Mobile phones hit headlines this morning because a press release linked an increase in brain tumour cases in England with the devices.
But this bold claim isn’t backed up by the results of the study the press release was promoting to journalists, published in the Journal of Environmental and Public Health.
What did the study do?
Researchers looked at the number of people with brain tumours in England, and calculated how this figure changed over time.
They used figures from the UK Office of National Statistics (ONS) from 1995 to 2015.
Using this database, they looked for changes in the diagnosis of specific types of brain tumours, and where these tumours grow in the brain.
What did the study show?
They found that cases of an aggressive type of brain tumour called glioblastoma multiforme, found in the forehead and side regions of the brain, had risen sharply in recent years in England.
Cases of other types of brain tumour had remained consistent or fallen since 1995.
What do the results mean?
The researchers showed that there has been a rise in people diagnosed with this specific type of brain tumour in England.
What they didn’t find is a cause for this increase. They couldn’t, because the study wasn’t set up to answer this question.

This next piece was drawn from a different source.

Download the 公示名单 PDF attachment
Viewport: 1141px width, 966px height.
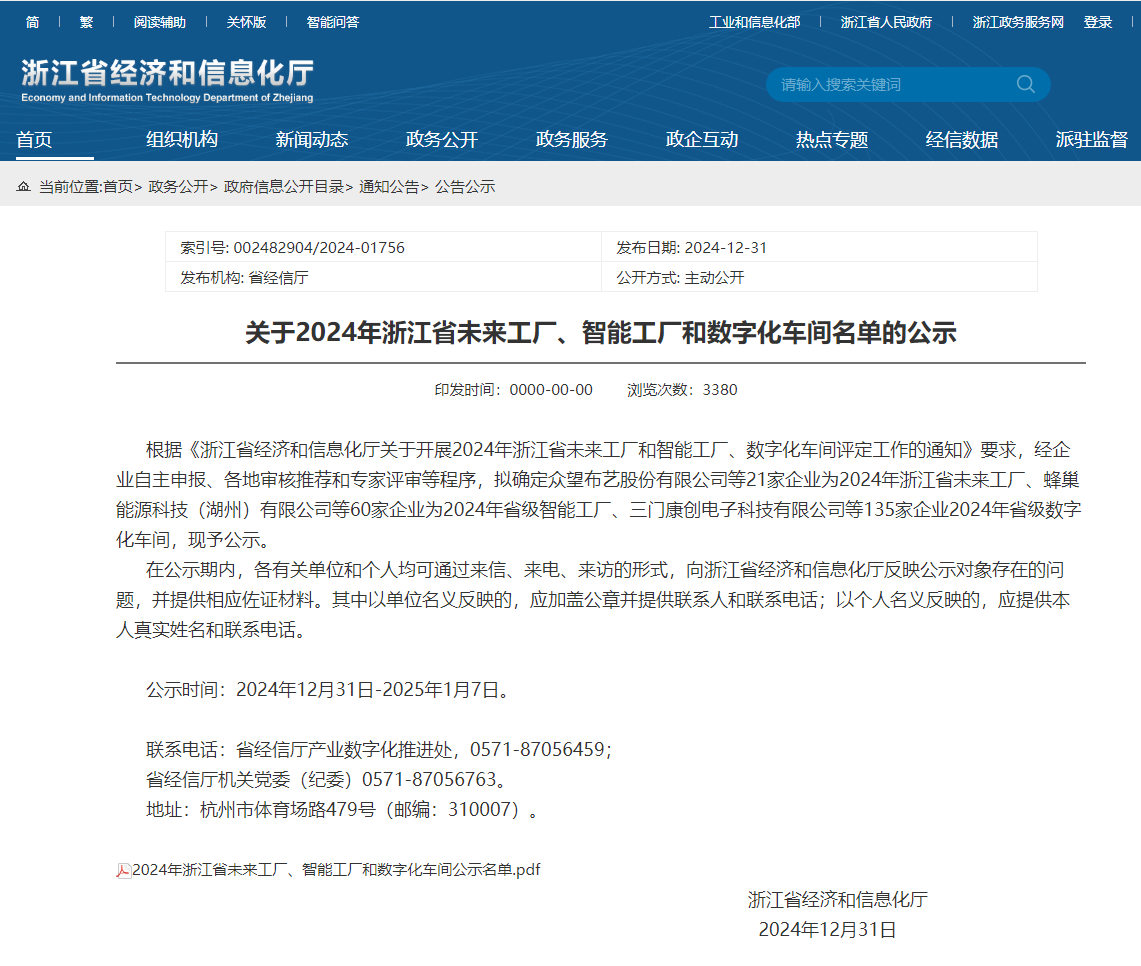point(336,870)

There are lots of factors that could explain the increase in this type of brain tumour, including improvements in diagnosis and changes in the way brain tumours are classified. But it’s impossible to know for sure without more information and studies designed to find these answers. Until then, all we have are (hopefully) educated guesses.
That’s where mobile phones came in.
Mobile use was discussed in the paper as one of the factors that could explain the increase. But the press release took it a step further, singling out excessive mobile phone use as a ‘likely cause’.

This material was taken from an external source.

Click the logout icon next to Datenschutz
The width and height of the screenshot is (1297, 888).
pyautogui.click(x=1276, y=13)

As scientists speaking to Science Media Centre explain, this is not backed up by the study itself. “This paper does not attempt to link the rise in mobile phone use with a rise in brain tumour incidence directly,” says Dr. Lion Shahab, a senior lecturer in epidemiology and public health at University College London.
And Professor Malcolm Sperrin, director of the Department of Medical Physics and Clinical Engineering at Oxford University Hospitals NHS Trust, warned people to “not stretch the data too far” as there are other factors that could explain the results.
The big picture
As it stands, there isn’t any conclusive evidence that links mobile phone use to brain tumours. But there also isn’t enough evidence to say that absolutely no risk exists.
We’ve summed up the most important findings before, and the take-home message is that while using a mobile phone is unlikely to cause cancer, scientists need more long-term data to be sure.